• **Excerpted passage**
For all of the talk about Mexico becoming the next global manufacturing hub and localization kicking globalization’s behind, a closer look reveals that US-Mexico integration hasn’t significantly changed the underlying dynamics between China and the US. The latest agreement and the fact that Mexico temporarily raised tariffs on countries it has no free-trade deals with in August, which includes China, evidences how the US is exerting diplomatic pressure. In a way, Mexico could be heading into something resembling a proxy trade war. Adding to the trend that discomforts the US, in November, two months after the tariffs were imposed, Mexican president Andrés Manuel López Obrador and Chinese president Xi Jinping vowed to improve their trade relationship.
If Mexico becomes more of a manufacturing middle-man, the US will spend less time monitoring its direct trade with China and more time monitoring Chinese trade with its southern neighbor. This change in trade flows may harm China if Mexico chooses a path of continuing restriction, but evidenced by the US’s interest in monitoring Mexican trade, it also complicates things for the US. After all, Mexico’s commercial relationship with China is one that elevates their geopolitical relevance and generates them lots of money, so it is not exactly clear (absent from significant US push power), how Mexico would react if put in the middle of great power competition. For one, Mexico wants to both satisfy their largest economic partner and benefit from the immense investments pouring in from Beijing.
With Mexico being led by Andrés Manuel López Obrador and with his like-minded potential successor Claudia Sheinbaum leading in the polls, viewing US-Mexico integration as a decoupling success becomes even more difficult. AMLO has not been an easy partner to deal with for the US; he refused to attend the 2022 Summit of the Americas, where Biden announced his signature Americas Partnership for Economic Prosperity. He did so objecting to the White House’s refusal to bring in Venezuela, Cuba and Nicaragua. In 2023 he almost did the same with the Asia-Pacific Economic Cooperation summit in San Francisco, initially citing his refusal to attend due to Peru’s inclusion in the meeting, with whom he had soured relations after expressing his opposition to the ouster of socialist Pedro Castillo.
AMLO and others in the MORENA Party ecosystem are not just difficult partners in general; they are especially difficult with the US. AMLO has slammed the US for spending billions to support Ukraine, and for the “genocidal” sanctioning of Venezuela and Cuba. Even more so, he defiantly told secretary of state Antony Blinken to mind his own business for the State Department’s criticism of Mexican electoral reform.
Meanwhile when it comes to China, you see little if any finger-wagging and absolutely no meeting-skipping from AMLO. To be fair, some of that is because China doesn’t condemn AMLO and instead fixates on its concrete commercial interests. Nonetheless, one cannot extract ideology when examining AMLO’s strengthening relationship with Xi Jinping. At his core, he opposes US hegemony.
The US-Mexico “bilateral working group on foreign investment review” has the potential to alleviate some of the US’s concerns. By tracking what Chinese firms are targeting in Mexico, the US believes that it will be better equipped to respond to potential threats. Nevertheless, the commercial and diplomatic relations between the three countries present an ongoing challenge. AMLO has no choice but to take the US’s wishes seriously, yet that doesn’t change the fact that he sees in China a partner that can help change trade dynamics in his favor.

• **Work to be completed**
In the passage on US-Mexico-China trade, what did López Obrador object to when he refused to attend the 2022 Summit of the Americas?

• **Dataset excerpts**
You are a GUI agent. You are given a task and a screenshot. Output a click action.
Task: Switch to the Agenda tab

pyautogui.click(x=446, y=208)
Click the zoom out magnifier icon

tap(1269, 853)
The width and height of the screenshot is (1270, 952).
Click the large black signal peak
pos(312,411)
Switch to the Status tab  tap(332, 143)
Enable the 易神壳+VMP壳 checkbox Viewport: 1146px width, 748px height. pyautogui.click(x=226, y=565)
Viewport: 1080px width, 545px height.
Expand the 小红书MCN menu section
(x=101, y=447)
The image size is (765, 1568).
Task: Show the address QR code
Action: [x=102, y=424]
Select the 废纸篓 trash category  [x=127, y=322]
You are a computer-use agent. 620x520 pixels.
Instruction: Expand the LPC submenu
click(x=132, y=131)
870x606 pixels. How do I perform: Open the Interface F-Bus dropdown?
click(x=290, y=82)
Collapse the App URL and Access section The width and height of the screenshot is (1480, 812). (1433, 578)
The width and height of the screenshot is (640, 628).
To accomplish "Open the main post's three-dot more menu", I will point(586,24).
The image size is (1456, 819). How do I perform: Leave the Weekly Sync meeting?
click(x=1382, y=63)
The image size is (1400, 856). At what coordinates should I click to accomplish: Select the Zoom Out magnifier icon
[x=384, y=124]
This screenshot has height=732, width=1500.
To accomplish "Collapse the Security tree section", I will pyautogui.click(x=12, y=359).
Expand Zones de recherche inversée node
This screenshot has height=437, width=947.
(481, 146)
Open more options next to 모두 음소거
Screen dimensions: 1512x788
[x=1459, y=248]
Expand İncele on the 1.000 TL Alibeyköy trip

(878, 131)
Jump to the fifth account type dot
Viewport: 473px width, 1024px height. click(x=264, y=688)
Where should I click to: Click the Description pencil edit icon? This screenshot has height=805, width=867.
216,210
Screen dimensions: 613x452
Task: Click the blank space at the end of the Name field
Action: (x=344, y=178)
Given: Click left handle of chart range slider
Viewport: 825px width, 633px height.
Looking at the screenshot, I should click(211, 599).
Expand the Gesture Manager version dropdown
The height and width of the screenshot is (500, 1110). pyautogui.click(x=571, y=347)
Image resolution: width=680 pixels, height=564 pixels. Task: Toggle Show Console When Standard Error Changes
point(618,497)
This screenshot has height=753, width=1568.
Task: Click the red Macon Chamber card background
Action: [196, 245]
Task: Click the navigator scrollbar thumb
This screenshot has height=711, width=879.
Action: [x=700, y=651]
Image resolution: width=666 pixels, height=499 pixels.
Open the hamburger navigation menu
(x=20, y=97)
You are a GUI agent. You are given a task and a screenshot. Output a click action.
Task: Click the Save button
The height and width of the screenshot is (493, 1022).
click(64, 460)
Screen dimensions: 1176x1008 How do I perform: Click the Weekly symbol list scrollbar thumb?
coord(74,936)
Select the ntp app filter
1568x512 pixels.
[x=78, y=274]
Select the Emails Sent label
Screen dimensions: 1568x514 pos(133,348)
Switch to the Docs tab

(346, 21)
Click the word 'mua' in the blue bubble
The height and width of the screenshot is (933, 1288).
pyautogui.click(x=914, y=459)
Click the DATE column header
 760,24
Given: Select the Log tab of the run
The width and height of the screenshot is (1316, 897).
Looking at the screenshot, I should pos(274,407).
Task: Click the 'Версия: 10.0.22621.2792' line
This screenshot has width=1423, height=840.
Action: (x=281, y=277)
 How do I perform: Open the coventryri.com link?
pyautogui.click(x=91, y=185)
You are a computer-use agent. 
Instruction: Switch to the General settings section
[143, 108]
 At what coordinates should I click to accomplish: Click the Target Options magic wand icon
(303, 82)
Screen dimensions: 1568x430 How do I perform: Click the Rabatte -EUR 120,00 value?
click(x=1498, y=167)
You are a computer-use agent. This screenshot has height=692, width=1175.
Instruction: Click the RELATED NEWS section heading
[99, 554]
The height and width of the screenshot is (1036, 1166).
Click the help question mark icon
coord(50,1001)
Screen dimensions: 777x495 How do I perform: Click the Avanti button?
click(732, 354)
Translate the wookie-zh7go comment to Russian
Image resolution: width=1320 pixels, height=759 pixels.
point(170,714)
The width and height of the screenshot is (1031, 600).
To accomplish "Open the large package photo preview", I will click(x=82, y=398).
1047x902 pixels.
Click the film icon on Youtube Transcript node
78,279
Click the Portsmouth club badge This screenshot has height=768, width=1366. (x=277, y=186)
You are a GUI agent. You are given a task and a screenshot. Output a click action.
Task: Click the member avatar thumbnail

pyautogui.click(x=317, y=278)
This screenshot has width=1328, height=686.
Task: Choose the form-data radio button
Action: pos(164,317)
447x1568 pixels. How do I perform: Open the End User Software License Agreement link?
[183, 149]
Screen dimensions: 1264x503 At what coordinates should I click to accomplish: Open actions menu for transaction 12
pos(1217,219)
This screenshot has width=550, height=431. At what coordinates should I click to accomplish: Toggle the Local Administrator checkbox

• **Your response**
He objected to the White House's refusal to bring in Venezuela, Cuba and Nicaragua.